ICE is asserting such control that it’s essentially moving forward without having publicly announced a contractor to build and run the facility. Attempts to reach the owners of the potential site were unsuccessful, and a local ICE spokesperson didn’t respond to a request for comment. Representatives for The GEO Group and the Management and Training Corporation, another private detention firm, told the Political Report they were not seeking the contract, a representative for CoreCivic directed a reporter to ICE, and ICA did not respond.

This kind of strategy—ICE going in and doing the legwork itself or bestowing a favored contractor with the project and letting it execute it on agency’s behalf—could become handy as the agency keeps developing a rapid-response playbook to dodge state and local attempts at asserting control.

“Their decisions have a local effect, but they're not beholden to a particular municipality or particular county,” said García Hernández. He explained that private corporations like GEO and CoreCivic “are very capable of operating in a diverse range of settings … They measure their risk in light of developments happening around the United States or even in some instances around the world, more so than they do based on risks in any particular county or even city.”

ICE sees some benefits from going through localities, but there are also definite advantages to cutting them out. “The small-D democratic process is always messy,” said García Hernández. Not every state is going to take as drastic a step as California, but in his estimation, ICE views its response to the state’s efforts “as something that isn't necessarily a plug-and-play model, but a model that they can learn from.”

There are other similar scenarios on the horizon. ICE has an active solicitation for a contract detention facility to serve its Chicago field office. If a private provider buys or builds a center directly on behalf of the agency, ICE would have circumvented a recent Illinois law that prevents local governments from contracting with ICE to provide it detention services.
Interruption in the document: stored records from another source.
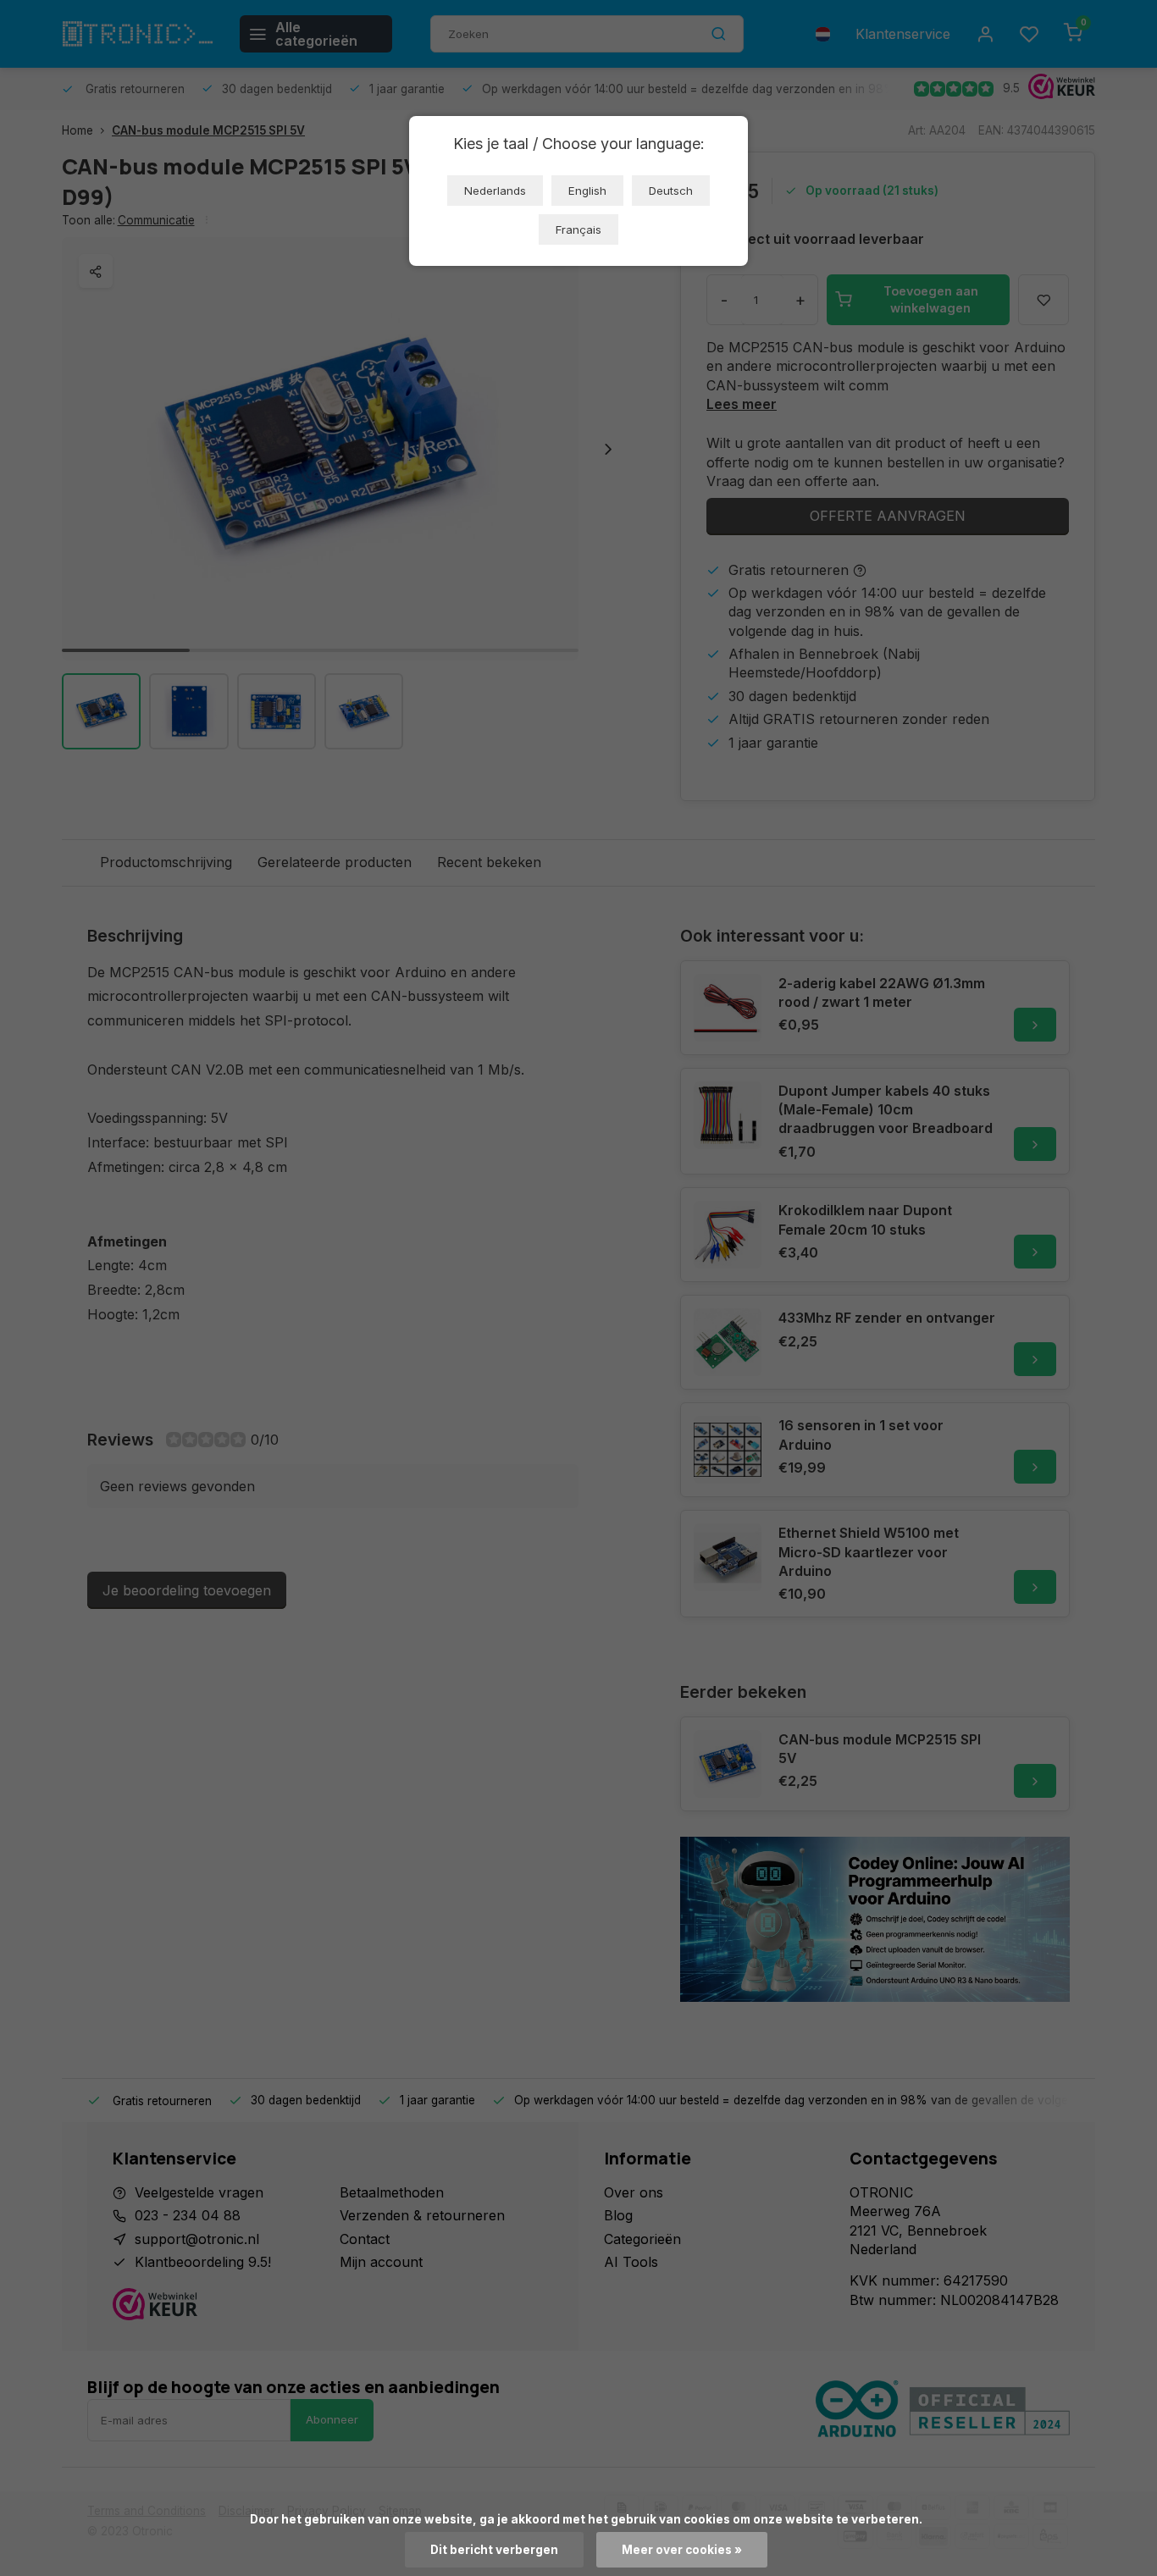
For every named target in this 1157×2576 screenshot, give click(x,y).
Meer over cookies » (682, 2550)
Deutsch (671, 190)
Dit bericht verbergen (494, 2550)
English (587, 190)
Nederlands (495, 190)
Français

Similarly, in Minnesota, ICE is soliciting bids for a private detention center in St. Paul, as the legislature eyes axing counties’ ability to contract with ICE in their local jails.

In Hudson County, New Jersey, the local board of freeholders voted to let an IGSA to hold ICE detainees at the Hudson County Jail expire at the end of 2020. ICE hasn’t solicited contracts with a new facility in the area, but it could present another tempting opportunity.

Rosa Santana of the legal services and advocacy group First Friends of New York and New Jersey said that ICE would most likely seek to distribute detainees to other local jails and detention centers, but it would be “extremely unfortunate” if another private center was built. She pointed to the CoreCivic-run Elizabeth Contract Detention Facility, also in New Jersey. The center had the first reported case of COVID-19 in an immigration detention center and is now facing a significant outbreak.

“It is extremely hard to hold [CoreCivic] accountable for what happens in their facilities,” she told the Political Report in a written message.